A volte si ha la sgradevole sensazione di inabissarsi nei meandri più bui ed arcaici delle pastoie burocratiche. Attenzione, però, perché il problema non riguarda solo la piattaforma per il settore penale ma è tutta la giustizia telematica che fa acqua da tutte le parti e non funziona da mesi.
Nel Recovery Plan sono stati previsti interventi per digitalizzare la giustizia ma non si possono attendere i tempi biblici e incerti dei fondi europei per migliorare i servizi. Così facendo complica irrimediabilmente la situazione e considerato che non si può “sospendere la giustizia” ed ogni attività ad essa correlata, si deve intervenire subito.
E’ scattato l’allarme rosso, inutile nascondersi dietro a un dito. Non è concepibile che gli avvocati debbano passare interi pomeriggi ad aspettare una Pec che attesti l’avvenuto perfezionamento di un deposito di atti giudiziari.
Spesso, peraltro, è capitato che questi disservizi abbiano provocato il rinvio delle udienze, a volte anche di mesi. I cittadini devono sapere come stanno le cose e di chi è la responsabilità, se molto spesso vengono disattese le imprescindibili esigenze di certezza e celerità del diritto. È necessario dunque un intervento immediato, che vada a rafforzare la componente hardware della giustizia italiana in modo da rendere più rapido il portale, evitando che si blocchi ogni giorno.
L’introduzione del processo penale telematico ha infatti rallentato e di molto la macchina amministrativa, aumentando la mole di documenti e di atti da trattare. La situazione è veramente al limite della sopportazione. La preoccupazione è almeno pari alla consapevolezza dell’importanza della giustizia telematica, in quanto il processo informatico è una conquista. Non si può e non si deve tornare indietro.
Le difficoltà che oggi si incontrano per il processo penale, ieri erano le medesime per il processo civile e che ancora permangono. All’inizio, come per ogni novità, è fisiologico un certo disagio, anche se l’attuale contesto pandemico generale non aiuta assolutamente. Tutto è diventato foriero di problemi.
Occorre uno sforzo eccezionale per uscire dall’impasse ed eliminare le criticità funzionali del portale per poi procedere con la telematizzazione degli uffici dei giudici di Pace e della Corte di Cassazione, estendendo l’obbligatorietà anche a tutti i provvedimenti dei magistrati.
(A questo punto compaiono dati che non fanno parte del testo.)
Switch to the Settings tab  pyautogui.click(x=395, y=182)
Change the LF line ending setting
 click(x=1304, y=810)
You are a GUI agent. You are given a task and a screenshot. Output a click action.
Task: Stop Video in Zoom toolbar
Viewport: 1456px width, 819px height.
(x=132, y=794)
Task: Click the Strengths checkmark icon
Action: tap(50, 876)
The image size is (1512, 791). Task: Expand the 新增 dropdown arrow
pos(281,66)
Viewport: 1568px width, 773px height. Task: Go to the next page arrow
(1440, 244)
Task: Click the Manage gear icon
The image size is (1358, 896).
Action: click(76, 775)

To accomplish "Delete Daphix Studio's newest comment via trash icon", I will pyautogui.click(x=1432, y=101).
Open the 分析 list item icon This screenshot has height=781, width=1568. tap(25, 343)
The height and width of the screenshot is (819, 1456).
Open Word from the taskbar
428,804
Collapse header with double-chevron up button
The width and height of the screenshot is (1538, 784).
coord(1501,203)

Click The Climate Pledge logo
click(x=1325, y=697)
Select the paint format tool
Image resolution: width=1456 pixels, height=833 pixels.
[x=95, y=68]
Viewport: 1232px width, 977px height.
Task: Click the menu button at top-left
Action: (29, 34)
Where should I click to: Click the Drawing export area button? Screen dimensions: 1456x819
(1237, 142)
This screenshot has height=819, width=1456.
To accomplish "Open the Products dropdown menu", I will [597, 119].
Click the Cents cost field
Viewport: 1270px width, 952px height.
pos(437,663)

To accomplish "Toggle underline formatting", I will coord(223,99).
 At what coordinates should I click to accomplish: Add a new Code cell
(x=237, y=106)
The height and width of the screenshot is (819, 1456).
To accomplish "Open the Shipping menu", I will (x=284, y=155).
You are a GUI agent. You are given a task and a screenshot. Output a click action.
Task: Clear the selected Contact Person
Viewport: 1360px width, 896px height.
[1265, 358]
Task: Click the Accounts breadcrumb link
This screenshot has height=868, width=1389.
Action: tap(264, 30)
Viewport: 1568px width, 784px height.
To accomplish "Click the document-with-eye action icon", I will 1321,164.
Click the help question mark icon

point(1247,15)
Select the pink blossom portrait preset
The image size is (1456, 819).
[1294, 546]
La celerità negli interventi è uno dei punti nodali che anche il Movimento forense ritiene una irrinunciabile priorità, a cominciare dagli investimenti necessari nella digitalizzazione, senza alcuna conflittualità e chiedendo a tutte le forze in campo di impegnarsi senza campanilismi e distorsioni nei vari ambiti di competenza.
In caso contrario, o in previsione di tempi lunghi, meglio ripristinare le modalità tradizionali di deposito degli atti in via alternativa rispetto a quello telematico. L’auspicio è che il ministro Cartabia sappia infondere i giusti impulsi necessari per garantire la migliore efficienza ed imparzialità nella gestione delle risorse.
In quest’ottica deve inquadrarsi la logica dell’astensione e non essere letta come strada preferita, bensì come ultima ed estrema ratio. L’astensione deve essere interpretata come un disperato tentativo di evidenziare l’indignazione di tutti davanti alla disfunzione “cronica” del sistema operativo causa di disservizi, lungaggini ed enormi perdite di tempo.
Nell’interesse della Giustizia, dei cittadini e di tutti gli operatori del comparto giudiziario.